= AUFGABEN =
a) Zitiere aus dem Text über die Parkuhr wortgetreu die Stelle, die mit den Worten „In Deutschland wurde“ einsetzt und nach „von der Parkuhr.“ endet.
b) Übersetze bitte diesen Satz aus dem Text über die Parkuhr ins Englische: „In Deutschland wurde die erste 1954 in Duisburg aufgestellt, und schon kurz danach wieder umgefahren.“
c) In welcher Stadt wurde laut dem Text über die Parkuhr die erste in Deutschland aufgestellt?

= VORLIEGENDER TEXT =
↓

In Deutschland wurde die erste 1954 in Duisburg aufgestellt, und schon kurz danach wieder umgefahren. Trotzdem bevölkerten ihre Nachkommen schon bald zu Hunderttausenden die Straßenränder, vor allem in ihrem natürlichen Habitat, den Innenstädten. Wer es versäumte, sie zu füttern, der bekam von Männern mit Schirmmützen (später auch von Frauen mit Schiffchen) unmissverständlich Bescheid gestoßen, wenn auch selten unmittelbar, von Mann zu Mann. Üblich war, eine Nachricht am besten Freund des Menschen zu befestigen, und sich darauf zu verlassen, dass der Mensch die Nachricht auch fand.
Die Rede ist, natürlich, von der Parkuhr.

↑

= AUFGEFÜHRTE EINTRÄGE =
↓

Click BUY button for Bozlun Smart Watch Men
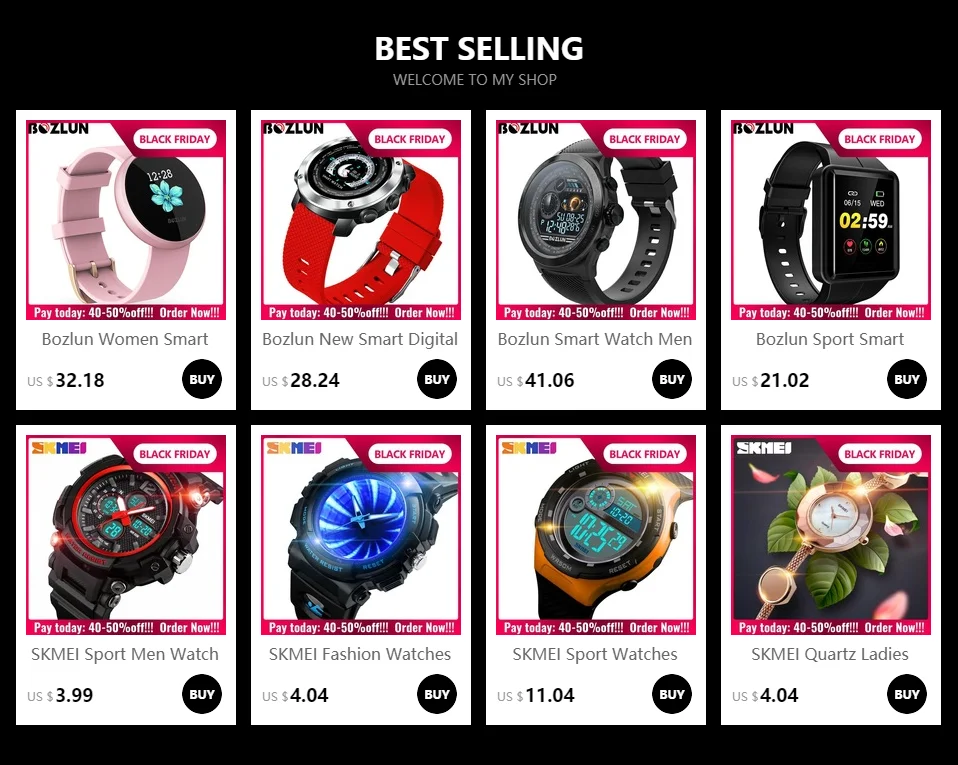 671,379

↑
↓

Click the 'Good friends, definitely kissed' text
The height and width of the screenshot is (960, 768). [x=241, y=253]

↑

= LÖSUNGEN =
a)
In Deutschland wurde die erste 1954 in Duisburg aufgestellt, und schon kurz danach wieder umgefahren. Trotzdem bevölkerten ihre Nachkommen schon bald zu Hunderttausenden die Straßenränder, vor allem in ihrem natürlichen Habitat, den Innenstädten. Wer es versäumte, sie zu füttern, der bekam von Männern mit Schirmmützen (später auch von Frauen mit Schiffchen) unmissverständlich Bescheid gestoßen, wenn auch selten unmittelbar, von Mann zu Mann. Üblich war, eine Nachricht am besten Freund des Menschen zu befestigen, und sich darauf zu verlassen, dass der Mensch die Nachricht auch fand.
Die Rede ist, natürlich, von der Parkuhr.

b) In Germany, the first one was installed in Duisburg in 1954, and was knocked down by a vehicle shortly afterward.

c) In Duisburg.